The one significant fault in my experiment was the fact that I did not plan to test the activity of the enzyme catalase in conditions over 50oC. My method did not allow for the fact that however long the potato was left in the water bath, it was not necessarily going to reach the same temperature as the water itself. It is the likely that the catalase enzyme in the 50oC water bath only reached temperatures of around 45oC and so was working at its optimum rate as opposed at a temperature where a large number of the enzymes had denatured.

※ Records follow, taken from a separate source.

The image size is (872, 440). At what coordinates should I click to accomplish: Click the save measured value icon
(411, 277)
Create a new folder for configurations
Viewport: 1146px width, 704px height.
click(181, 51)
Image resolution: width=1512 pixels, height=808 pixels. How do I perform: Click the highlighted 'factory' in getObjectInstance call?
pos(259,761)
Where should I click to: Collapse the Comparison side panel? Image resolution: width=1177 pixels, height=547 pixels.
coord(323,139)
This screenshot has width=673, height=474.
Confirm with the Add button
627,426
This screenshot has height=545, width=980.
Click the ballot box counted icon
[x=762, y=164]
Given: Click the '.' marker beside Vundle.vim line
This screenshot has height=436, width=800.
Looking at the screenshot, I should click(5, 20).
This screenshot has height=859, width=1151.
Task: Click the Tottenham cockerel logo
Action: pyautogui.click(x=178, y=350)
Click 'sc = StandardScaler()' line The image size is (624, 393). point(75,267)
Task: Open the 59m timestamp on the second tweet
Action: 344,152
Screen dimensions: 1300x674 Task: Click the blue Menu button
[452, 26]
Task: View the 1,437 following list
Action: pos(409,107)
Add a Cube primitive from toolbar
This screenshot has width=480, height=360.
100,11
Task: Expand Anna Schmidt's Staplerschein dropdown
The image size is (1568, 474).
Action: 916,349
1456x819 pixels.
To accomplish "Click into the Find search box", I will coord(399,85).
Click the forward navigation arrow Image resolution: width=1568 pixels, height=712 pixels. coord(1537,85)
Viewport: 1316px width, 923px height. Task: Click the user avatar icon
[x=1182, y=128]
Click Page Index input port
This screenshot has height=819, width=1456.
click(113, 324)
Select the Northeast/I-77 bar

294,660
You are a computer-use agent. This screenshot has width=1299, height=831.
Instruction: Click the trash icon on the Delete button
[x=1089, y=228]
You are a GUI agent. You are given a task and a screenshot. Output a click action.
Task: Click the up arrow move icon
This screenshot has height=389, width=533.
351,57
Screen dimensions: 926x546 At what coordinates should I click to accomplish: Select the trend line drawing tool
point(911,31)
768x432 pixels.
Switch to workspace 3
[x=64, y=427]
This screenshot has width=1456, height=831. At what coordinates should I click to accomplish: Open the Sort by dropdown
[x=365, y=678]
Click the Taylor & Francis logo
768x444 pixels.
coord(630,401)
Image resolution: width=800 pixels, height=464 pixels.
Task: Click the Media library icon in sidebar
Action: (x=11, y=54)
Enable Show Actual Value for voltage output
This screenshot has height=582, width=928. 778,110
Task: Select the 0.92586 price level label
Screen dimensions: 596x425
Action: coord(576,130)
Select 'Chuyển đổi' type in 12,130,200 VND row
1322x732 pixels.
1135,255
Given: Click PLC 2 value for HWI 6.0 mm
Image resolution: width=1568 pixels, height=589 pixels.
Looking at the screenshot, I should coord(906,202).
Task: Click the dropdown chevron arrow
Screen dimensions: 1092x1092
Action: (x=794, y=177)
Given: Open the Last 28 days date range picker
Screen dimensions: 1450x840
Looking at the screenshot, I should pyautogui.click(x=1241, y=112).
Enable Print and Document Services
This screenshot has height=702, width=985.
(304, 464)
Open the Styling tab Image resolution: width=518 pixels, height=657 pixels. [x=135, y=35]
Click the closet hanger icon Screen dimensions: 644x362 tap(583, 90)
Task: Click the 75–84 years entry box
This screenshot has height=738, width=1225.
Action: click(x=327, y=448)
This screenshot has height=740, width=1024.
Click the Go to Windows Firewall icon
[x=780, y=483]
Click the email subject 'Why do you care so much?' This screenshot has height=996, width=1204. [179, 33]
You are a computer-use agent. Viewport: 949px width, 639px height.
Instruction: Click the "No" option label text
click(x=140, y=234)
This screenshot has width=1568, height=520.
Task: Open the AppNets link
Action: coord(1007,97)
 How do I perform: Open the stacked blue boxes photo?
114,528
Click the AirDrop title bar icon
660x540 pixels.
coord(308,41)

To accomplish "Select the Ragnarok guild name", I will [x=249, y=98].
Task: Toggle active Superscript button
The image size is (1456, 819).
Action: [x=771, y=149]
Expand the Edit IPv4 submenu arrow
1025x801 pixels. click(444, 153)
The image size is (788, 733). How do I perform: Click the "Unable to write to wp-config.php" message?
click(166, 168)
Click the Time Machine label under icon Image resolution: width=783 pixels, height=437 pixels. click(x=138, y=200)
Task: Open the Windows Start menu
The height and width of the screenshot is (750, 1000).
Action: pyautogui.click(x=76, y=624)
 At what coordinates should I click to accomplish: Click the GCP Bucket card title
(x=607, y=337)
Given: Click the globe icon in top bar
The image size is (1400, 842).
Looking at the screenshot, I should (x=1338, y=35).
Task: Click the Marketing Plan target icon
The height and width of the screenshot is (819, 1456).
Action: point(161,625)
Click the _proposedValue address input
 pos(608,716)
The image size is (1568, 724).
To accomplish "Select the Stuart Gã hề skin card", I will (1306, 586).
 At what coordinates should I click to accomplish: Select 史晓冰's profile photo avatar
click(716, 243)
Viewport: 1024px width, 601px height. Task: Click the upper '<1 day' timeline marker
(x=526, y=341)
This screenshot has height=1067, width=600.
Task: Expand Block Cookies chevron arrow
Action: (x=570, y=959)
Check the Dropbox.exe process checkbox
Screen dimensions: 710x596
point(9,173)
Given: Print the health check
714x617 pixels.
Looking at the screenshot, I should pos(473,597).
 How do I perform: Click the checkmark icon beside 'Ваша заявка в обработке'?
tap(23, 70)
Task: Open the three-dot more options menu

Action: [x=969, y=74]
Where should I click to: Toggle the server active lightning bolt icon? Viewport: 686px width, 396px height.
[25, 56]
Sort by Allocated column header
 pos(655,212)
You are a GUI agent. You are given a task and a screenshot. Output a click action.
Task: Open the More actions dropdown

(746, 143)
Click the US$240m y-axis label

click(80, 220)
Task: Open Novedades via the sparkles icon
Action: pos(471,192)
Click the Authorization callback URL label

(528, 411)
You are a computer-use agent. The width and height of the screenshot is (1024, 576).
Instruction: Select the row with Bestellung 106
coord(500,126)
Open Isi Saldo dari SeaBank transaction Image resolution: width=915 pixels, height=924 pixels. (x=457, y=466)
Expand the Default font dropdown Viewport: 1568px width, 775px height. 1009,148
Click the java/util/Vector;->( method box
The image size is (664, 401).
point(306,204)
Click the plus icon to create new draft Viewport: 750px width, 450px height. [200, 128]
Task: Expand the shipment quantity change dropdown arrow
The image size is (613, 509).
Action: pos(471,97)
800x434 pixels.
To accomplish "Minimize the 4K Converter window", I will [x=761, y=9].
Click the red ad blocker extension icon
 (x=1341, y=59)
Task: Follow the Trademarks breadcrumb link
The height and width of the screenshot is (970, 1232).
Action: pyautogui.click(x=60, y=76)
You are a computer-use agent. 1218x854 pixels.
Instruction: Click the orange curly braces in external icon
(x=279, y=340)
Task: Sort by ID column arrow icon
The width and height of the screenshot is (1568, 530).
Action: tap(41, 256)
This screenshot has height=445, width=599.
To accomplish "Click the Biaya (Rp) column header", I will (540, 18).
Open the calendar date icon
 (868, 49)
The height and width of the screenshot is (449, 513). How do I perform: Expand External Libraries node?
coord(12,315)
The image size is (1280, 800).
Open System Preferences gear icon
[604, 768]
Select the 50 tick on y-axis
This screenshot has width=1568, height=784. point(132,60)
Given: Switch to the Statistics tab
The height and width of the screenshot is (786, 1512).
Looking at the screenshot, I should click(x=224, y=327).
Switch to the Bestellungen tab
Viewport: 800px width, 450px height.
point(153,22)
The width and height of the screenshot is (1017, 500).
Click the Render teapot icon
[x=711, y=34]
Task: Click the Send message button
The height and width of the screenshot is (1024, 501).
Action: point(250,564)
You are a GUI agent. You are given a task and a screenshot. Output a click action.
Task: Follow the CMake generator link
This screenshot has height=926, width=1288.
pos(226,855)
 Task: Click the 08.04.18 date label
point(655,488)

If the actual temperature of the enzymes in the potato had reached 50oC then my predicted decrease in the rate of the decomposition of hydrogen peroxide would have been seen. If I had the chance to carry out my experiment again, I would continue testing the activity of catalase to at least 60oC to ensure that my prediction was in fact correct. I have also learnt since carrying out my experiment, that using a buffer in the mixture of potato and hydrogen peroxide would have helped to keep the pH of the conditions the same in every experiment. The rest of my planned procedure was suitable for the investigation.
If I had time to extend my investigation further, I would like to investigate the optimum working temperatures of other enzymes, not just catalase. I would also be interested to see what affect changing the concentration of the hydrogen peroxide would have on the rate at which it decomposes with an equal mass and surface area of potato (exposed catalase).